-- Task objective --
Transcribe exactly, and only, the lines from the one with "Screen dimensions: 887x391" through the end of the records below, including both of those lines. Skip all pictures.
>>>
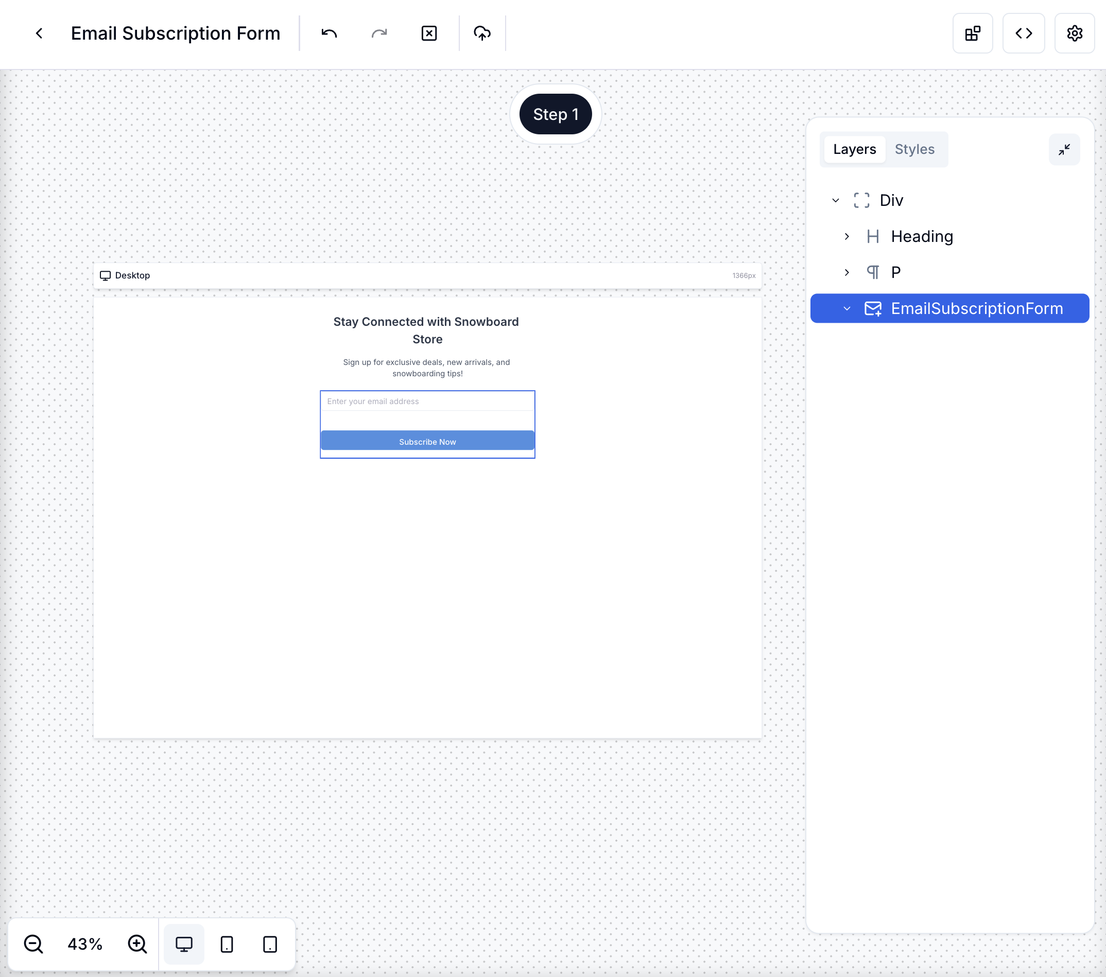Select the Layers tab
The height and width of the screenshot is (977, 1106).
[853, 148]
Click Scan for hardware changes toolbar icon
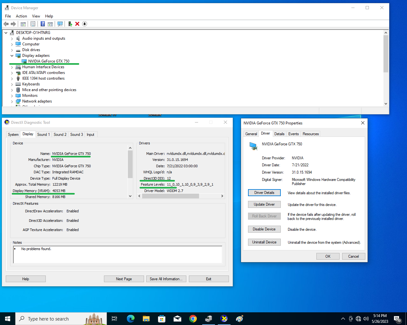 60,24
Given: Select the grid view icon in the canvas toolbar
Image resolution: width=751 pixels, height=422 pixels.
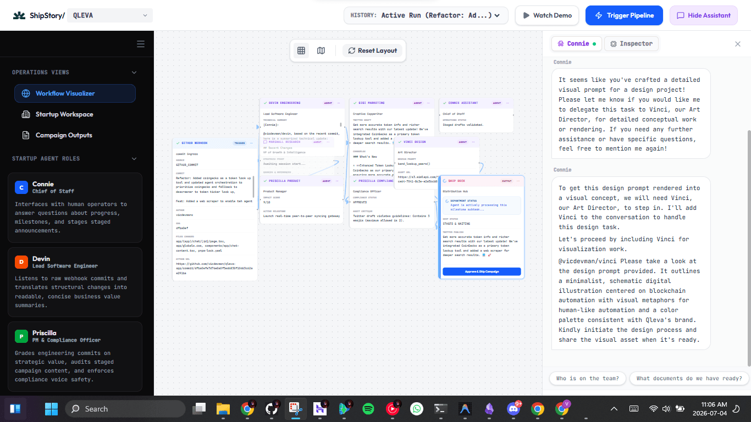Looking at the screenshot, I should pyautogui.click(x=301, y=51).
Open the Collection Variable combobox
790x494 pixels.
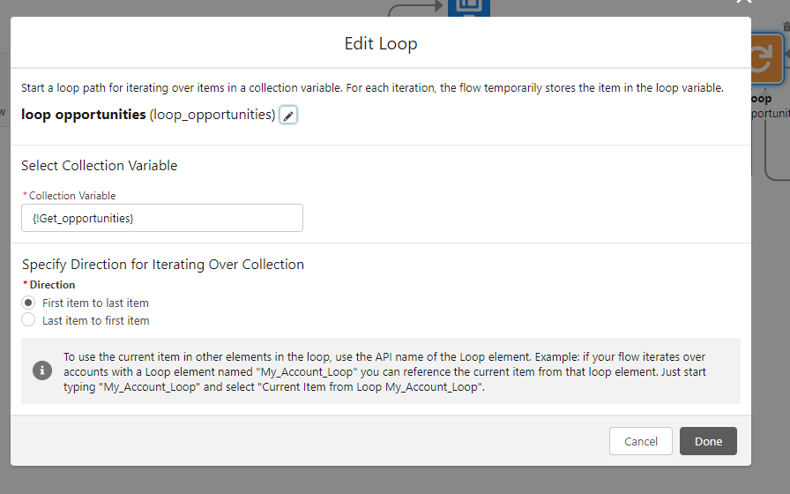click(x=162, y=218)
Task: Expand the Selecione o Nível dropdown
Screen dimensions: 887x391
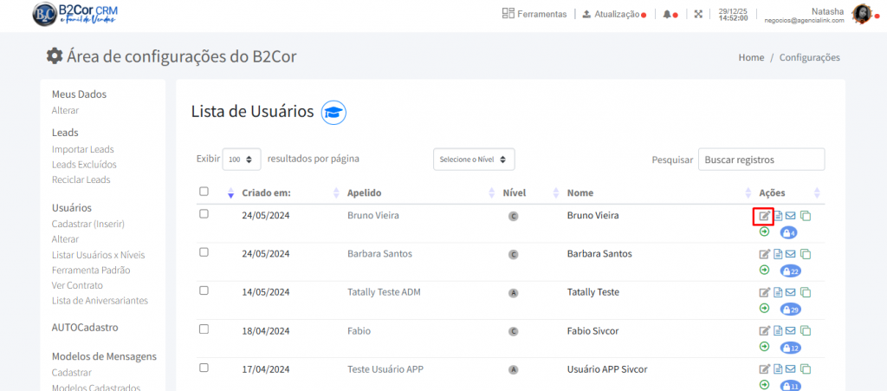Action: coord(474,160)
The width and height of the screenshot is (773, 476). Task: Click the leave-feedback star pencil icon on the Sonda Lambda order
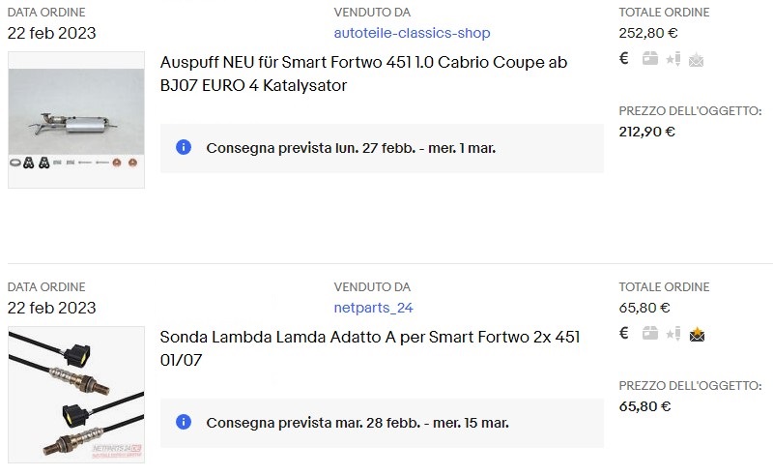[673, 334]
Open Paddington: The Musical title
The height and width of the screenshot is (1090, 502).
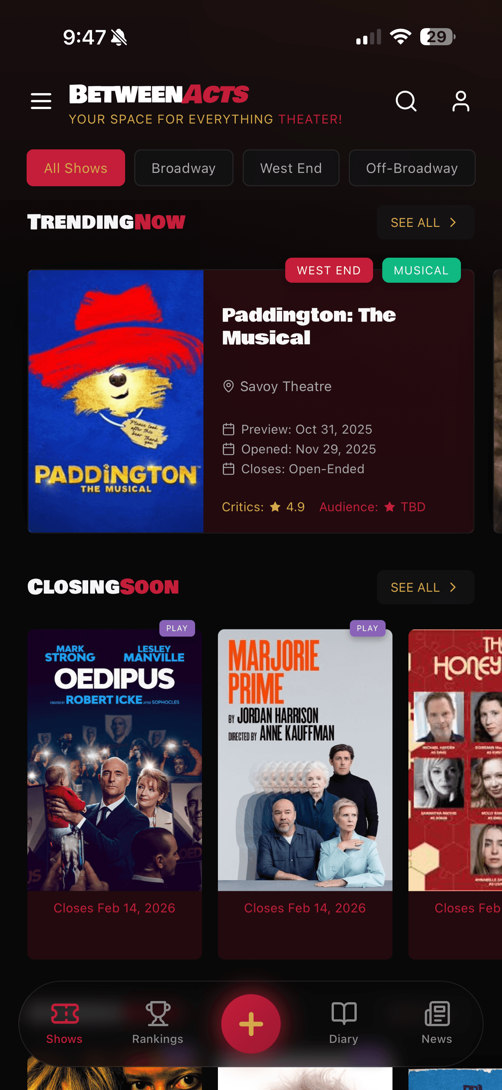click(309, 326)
<<<
-- Response to the exercise --
Screen dimensions: 887x391
Action: coord(474,160)
The width and height of the screenshot is (773, 476). Task: Click the leave-feedback star pencil icon on the Sonda Lambda order
[673, 334]
Open Paddington: The Musical title
The height and width of the screenshot is (1090, 502).
click(309, 326)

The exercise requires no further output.